Una vez que estuvieron todas en el agua, Katherine aprovechó la oscuridad que le proporcionaban algunas nubes en torno a la luna y fue apartándose de los juegos de las otras, miró una última vez a su hermana para guardar el recuerdo de su rostro cubierto de pecas, su cabello pelirrojo pegado a la cara, y se hundió en el agua. La bahía de Morecambe, separada la larga playa en dos mitades por las rocas a las que se dirigiría, no tenía excesivo oleaje en esa época del año, y pretendía nadar hasta ellas con cierta facilidad. Mientras buceaba brazada a brazada bajo las frías aguas del mar del Irlanda, el que separaba Inglaterra de la otra isla, intentó no distraerse. Conocía aquella parte de la costa de memoria y la corriente debería ayudarla a llegar hasta las rocas. Tomó el aire justo, obligándose a no volver la vista atrás, y siguió nadando con los brazos y las piernas ya entumecidos. Sacó la cabeza para respirar cuando ya no pudo más y sonrió; estaba cerca. Con cuidado rodeó por el agua las rocas con ambas manos frenando la fuerza con que el mar la empujaba contra la dura superficie. Tras un tiempo que se le hizo demasiado largo, lo consiguió. Exhausta, con las manos llenas de arañazos y heridas que ardían por la sal del agua. Segura de estar al otro lado de la playa, donde ya no la veían, alcanzó la orilla casi arrastrándose y se escondió entre las piedras llenas de espuma.
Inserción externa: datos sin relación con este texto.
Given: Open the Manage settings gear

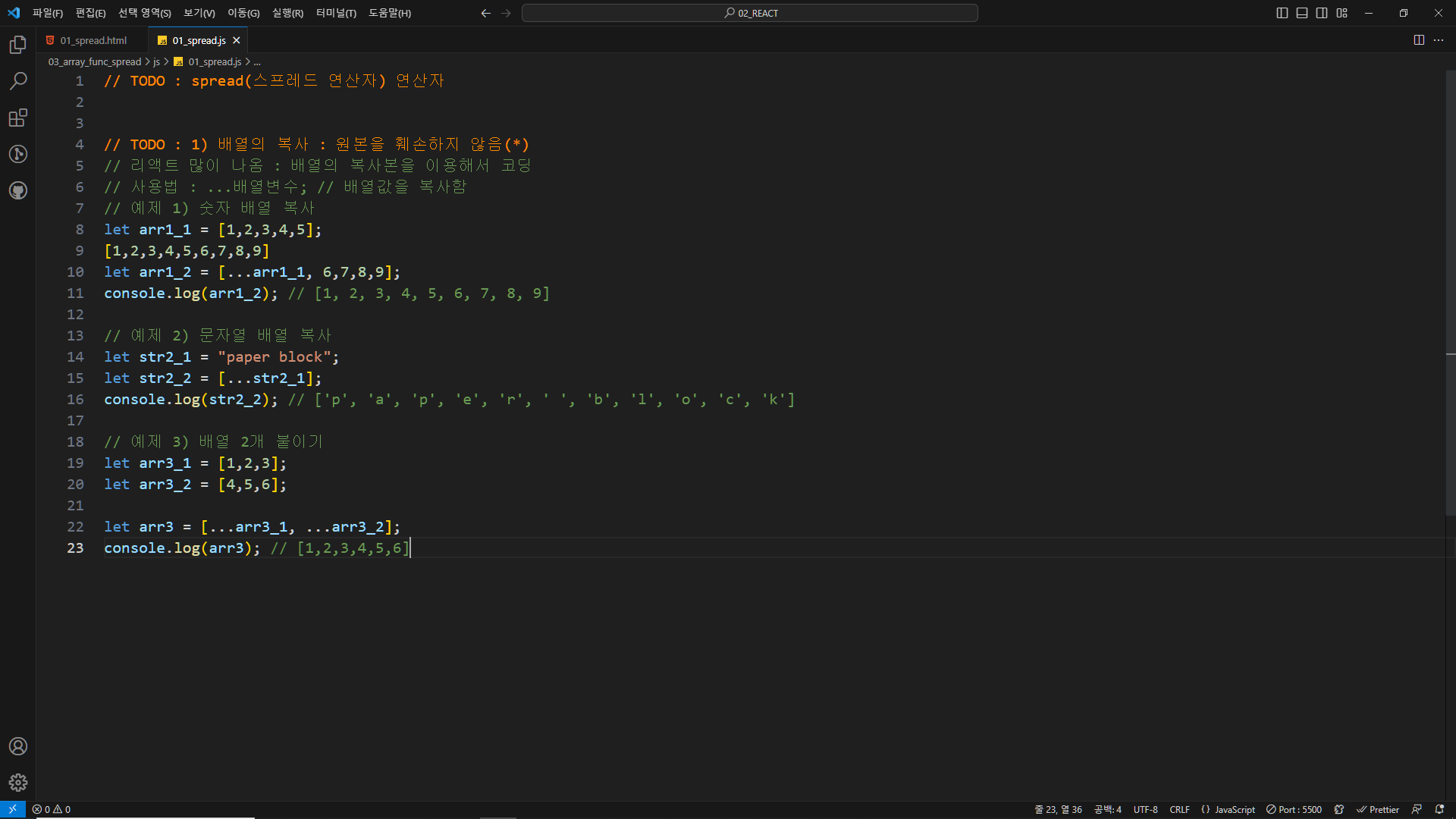Looking at the screenshot, I should (x=18, y=783).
Suspiró al encontrar su bolsa con la ropa aún seca y se permitió el lujo de mirar al cielo cuajado de estrellas y sonreír. Se sentía afortunada. Pero no se podía confiar, debía vestirse y alejarse del castillo. En cuanto Jean saliera del agua y confirmaran que no estaba tampoco entre las hogueras de la playa, saldrían en su busca con los caballeros de su padre, los perros y los aldeanos.
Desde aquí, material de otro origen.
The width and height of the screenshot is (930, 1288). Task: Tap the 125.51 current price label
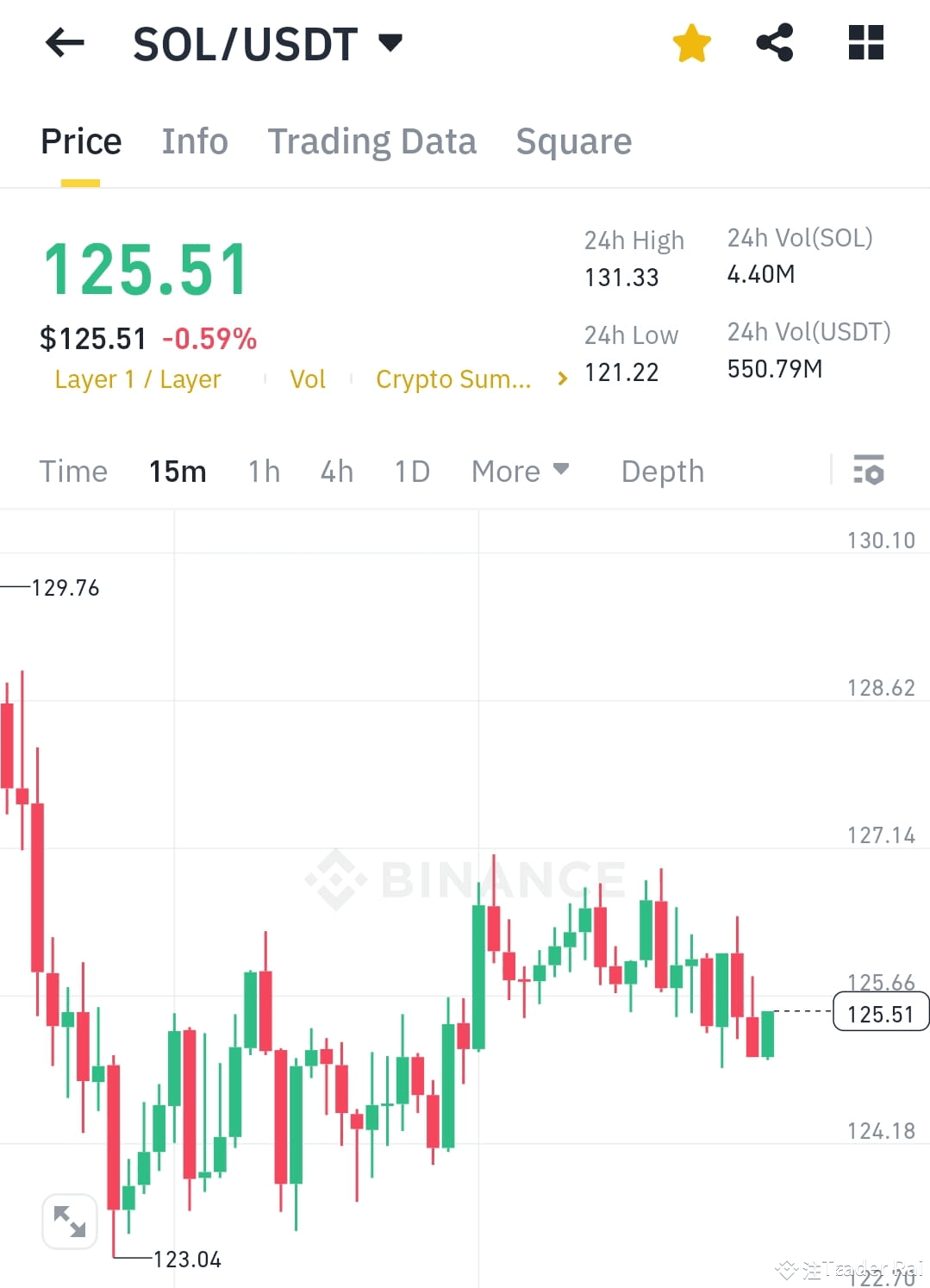tap(880, 1013)
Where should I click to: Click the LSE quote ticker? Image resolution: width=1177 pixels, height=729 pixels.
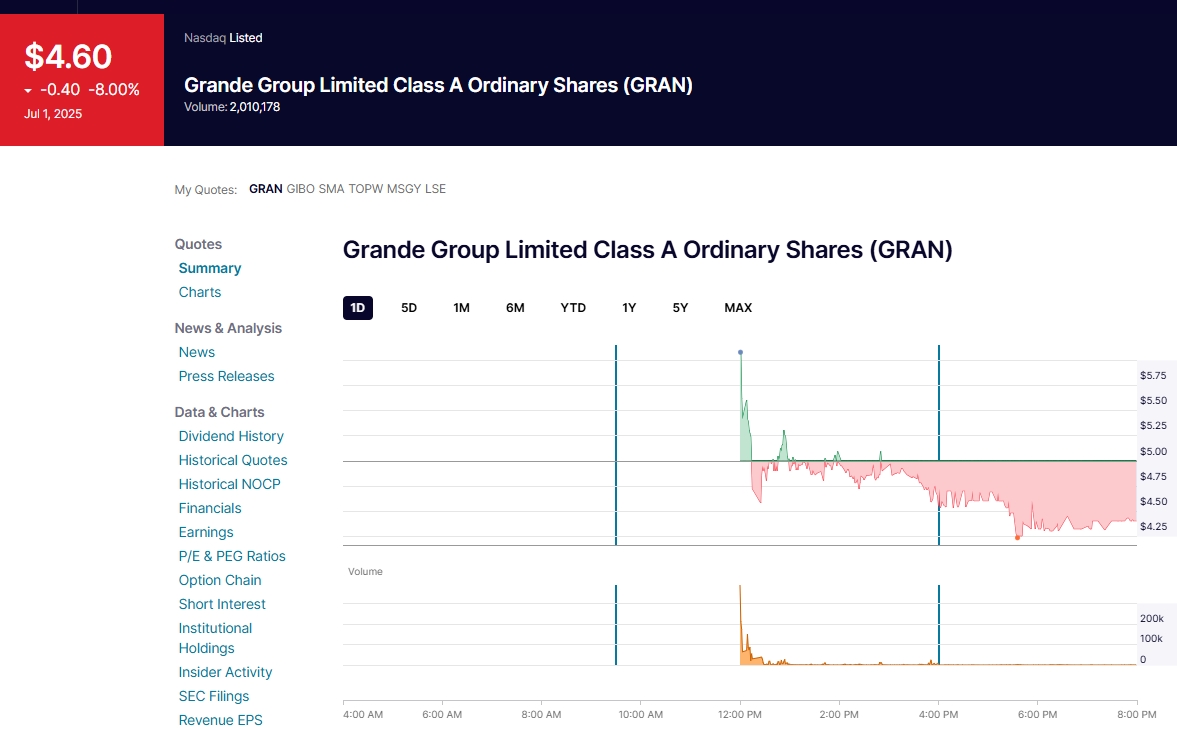(436, 189)
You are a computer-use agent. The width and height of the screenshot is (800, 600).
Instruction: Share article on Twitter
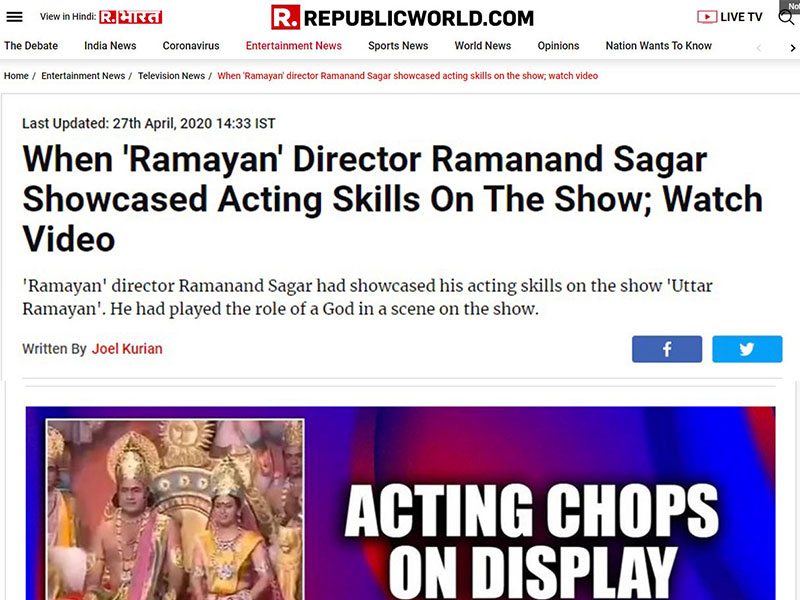click(x=747, y=349)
Un sonido atrajo su atención, un leve chapoteo en la orilla y la conversación de unos hombres. No esperaba encontrarse a nadie en aquella playa donde las corrientes, si no se conocían, podían arrastrar a un hombre a la muerte. Ni siquiera había arena fina, sino gravilla negra, por lo que casi nadie, excepto los pescadores de la mañana, se aventuraban a ir, y menos de noche. Por eso había elegido aquel lugar como punto de partida para escapar del castillo.
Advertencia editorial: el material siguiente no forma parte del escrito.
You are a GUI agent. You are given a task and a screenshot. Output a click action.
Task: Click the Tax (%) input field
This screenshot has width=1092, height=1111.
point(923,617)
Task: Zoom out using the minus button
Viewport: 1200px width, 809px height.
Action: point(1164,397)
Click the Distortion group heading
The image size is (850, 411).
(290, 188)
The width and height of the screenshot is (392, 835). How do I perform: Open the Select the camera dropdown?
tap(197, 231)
Katherine caminó agachada entre las rocas y observó la orilla bajo la luz de la luna. Apenas a unos metros había un grupo de hombres, unos salían del agua y otros esperaban sentados al resto. Los observó calzar sus botas y colocar los cinturones de sus espadas. Katherine decidió esperar a que se marcharan, ahora no podía arriesgarse a que la vieran, se cambió como pudo entre la humedad de las piedras y esperó, contando los minutos. Oía las risas de los hombres y algunas chanzas sobre el castillo y las mujeres, pero su voz no se oía clara debido a la brisa entre los riscos. Las conversaciones empezaron a alejarse y se arriesgó a levantar la cabeza. Quedaban tan solo dos hombres, uno de ellos se vestía ya; otro salió completamente desnudo del agua.